Collected data entries
▶

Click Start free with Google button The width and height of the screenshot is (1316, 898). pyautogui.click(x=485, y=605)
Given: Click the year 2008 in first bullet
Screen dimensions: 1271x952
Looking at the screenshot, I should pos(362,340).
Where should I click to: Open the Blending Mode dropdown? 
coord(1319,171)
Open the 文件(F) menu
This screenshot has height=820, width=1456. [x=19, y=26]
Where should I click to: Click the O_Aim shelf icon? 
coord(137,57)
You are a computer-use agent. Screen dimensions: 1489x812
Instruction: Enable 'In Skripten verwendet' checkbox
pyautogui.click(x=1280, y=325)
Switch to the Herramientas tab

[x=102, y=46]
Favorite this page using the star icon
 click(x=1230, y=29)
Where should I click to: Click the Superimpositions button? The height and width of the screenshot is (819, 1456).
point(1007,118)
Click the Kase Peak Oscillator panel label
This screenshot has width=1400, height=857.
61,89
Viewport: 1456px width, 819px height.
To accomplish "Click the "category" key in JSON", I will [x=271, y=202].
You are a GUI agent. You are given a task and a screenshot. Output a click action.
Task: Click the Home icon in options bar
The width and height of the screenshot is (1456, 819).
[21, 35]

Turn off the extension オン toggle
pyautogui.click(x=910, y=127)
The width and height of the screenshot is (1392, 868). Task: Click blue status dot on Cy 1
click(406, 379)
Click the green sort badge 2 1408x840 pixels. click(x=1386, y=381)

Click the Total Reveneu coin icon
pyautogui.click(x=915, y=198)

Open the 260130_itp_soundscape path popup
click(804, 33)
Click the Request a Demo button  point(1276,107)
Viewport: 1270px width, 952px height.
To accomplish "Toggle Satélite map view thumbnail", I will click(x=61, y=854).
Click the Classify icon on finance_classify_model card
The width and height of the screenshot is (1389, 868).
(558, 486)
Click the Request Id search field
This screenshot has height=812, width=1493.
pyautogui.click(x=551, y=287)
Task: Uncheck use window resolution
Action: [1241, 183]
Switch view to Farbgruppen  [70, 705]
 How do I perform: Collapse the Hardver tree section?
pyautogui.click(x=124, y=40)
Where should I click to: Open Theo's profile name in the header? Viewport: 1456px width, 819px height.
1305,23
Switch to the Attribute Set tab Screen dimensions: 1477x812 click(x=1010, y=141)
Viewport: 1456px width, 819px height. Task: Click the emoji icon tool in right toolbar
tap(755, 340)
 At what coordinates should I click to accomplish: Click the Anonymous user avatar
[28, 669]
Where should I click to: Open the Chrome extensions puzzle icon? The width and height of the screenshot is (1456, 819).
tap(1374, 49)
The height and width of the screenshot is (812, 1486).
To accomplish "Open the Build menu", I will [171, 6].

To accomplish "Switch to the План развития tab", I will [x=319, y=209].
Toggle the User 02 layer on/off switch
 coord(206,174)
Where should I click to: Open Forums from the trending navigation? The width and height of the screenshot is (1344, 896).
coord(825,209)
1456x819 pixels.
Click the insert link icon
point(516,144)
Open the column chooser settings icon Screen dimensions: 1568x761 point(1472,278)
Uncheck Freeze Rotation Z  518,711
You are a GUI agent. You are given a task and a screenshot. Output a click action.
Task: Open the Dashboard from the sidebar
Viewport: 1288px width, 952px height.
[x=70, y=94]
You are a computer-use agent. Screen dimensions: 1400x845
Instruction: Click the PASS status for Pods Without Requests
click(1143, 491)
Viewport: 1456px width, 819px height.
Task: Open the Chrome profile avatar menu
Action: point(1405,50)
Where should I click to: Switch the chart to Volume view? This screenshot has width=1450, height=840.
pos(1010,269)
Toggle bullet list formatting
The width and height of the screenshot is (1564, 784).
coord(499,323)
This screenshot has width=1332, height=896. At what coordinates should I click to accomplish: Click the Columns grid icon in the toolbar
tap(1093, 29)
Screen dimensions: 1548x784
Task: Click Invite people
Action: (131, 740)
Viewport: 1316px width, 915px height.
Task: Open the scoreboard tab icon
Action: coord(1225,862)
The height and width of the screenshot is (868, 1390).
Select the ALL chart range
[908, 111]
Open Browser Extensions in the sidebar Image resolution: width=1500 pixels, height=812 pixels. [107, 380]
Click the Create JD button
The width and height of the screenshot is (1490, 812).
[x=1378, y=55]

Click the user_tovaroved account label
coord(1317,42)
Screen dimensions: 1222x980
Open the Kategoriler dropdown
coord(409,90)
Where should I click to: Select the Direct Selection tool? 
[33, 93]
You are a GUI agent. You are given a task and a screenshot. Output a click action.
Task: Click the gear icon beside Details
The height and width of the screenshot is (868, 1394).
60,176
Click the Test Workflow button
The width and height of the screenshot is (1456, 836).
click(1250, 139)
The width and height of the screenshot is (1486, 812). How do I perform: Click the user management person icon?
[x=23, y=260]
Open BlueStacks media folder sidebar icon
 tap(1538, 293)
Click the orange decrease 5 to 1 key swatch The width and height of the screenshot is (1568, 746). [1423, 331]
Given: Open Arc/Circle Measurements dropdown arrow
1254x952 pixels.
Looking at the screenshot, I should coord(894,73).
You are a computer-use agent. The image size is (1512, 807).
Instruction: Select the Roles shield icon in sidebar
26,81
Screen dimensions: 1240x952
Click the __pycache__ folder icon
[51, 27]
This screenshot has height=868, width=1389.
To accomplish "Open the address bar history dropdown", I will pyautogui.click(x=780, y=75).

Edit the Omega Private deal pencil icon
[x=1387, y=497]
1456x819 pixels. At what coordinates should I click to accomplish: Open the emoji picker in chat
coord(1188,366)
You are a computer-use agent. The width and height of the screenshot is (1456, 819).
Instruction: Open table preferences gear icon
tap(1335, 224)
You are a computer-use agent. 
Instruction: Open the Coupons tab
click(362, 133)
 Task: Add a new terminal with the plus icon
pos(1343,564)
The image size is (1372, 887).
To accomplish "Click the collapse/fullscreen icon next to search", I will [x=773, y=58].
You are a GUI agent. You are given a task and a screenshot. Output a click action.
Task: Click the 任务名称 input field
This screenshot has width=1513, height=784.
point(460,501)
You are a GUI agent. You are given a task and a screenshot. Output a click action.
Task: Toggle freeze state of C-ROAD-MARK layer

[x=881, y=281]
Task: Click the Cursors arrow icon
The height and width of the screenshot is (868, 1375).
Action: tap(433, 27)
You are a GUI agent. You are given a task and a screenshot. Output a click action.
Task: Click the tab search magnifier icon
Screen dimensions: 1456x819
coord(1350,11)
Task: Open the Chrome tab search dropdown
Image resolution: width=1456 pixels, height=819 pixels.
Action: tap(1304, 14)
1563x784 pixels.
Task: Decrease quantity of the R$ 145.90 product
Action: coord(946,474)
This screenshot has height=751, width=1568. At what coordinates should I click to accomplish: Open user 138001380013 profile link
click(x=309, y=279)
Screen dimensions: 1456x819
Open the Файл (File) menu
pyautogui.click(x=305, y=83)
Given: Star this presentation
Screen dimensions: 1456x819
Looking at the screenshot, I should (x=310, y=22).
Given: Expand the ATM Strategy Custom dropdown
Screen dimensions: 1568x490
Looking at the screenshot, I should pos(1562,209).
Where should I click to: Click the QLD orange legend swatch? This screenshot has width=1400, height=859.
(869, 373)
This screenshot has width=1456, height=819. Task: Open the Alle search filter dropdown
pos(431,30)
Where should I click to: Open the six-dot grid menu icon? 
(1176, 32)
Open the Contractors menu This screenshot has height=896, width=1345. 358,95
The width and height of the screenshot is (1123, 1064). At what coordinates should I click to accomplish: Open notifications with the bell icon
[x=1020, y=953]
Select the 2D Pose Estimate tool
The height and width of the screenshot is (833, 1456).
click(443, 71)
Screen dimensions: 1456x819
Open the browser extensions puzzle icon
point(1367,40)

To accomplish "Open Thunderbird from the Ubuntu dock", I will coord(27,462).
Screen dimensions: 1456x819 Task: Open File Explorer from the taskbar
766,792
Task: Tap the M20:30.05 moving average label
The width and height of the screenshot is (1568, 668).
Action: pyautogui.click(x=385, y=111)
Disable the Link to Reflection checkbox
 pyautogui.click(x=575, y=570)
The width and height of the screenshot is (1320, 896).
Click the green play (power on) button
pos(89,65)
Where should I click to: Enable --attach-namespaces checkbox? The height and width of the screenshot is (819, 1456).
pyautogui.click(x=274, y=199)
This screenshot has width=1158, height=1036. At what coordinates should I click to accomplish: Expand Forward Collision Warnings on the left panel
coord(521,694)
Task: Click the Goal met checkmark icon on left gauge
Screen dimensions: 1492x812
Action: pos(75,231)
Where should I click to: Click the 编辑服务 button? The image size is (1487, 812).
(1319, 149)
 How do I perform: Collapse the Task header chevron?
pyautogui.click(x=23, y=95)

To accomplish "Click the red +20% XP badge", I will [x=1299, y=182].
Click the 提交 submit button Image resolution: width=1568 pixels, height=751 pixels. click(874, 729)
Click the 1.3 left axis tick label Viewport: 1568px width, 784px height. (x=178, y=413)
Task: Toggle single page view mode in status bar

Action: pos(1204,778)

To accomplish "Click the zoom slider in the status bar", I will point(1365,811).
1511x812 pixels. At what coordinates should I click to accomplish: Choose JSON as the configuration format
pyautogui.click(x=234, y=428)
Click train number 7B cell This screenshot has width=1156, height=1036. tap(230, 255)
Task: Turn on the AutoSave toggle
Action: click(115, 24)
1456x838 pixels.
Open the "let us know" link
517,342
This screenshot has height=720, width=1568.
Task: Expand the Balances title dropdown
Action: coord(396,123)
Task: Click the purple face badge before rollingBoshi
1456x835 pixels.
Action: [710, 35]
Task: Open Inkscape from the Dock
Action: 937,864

◀

(TASK DESCRIPTION): In the data above, start at the line that has "Where should I click to: Click the 编辑服务", stop after the line that has "Task: Click the purple", and print every line in between exactly as it stands.

(EXERCISE SOLUTION):
Where should I click to: Click the 编辑服务 button? The image size is (1487, 812).
(1319, 149)
 How do I perform: Collapse the Task header chevron?
pyautogui.click(x=23, y=95)

To accomplish "Click the red +20% XP badge", I will [x=1299, y=182].
Click the 提交 submit button Image resolution: width=1568 pixels, height=751 pixels. click(874, 729)
Click the 1.3 left axis tick label Viewport: 1568px width, 784px height. (x=178, y=413)
Task: Toggle single page view mode in status bar

Action: pos(1204,778)

To accomplish "Click the zoom slider in the status bar", I will point(1365,811).
1511x812 pixels. At what coordinates should I click to accomplish: Choose JSON as the configuration format
pyautogui.click(x=234, y=428)
Click train number 7B cell This screenshot has width=1156, height=1036. tap(230, 255)
Task: Turn on the AutoSave toggle
Action: click(115, 24)
1456x838 pixels.
Open the "let us know" link
517,342
This screenshot has height=720, width=1568.
Task: Expand the Balances title dropdown
Action: coord(396,123)
Task: Click the purple face badge before rollingBoshi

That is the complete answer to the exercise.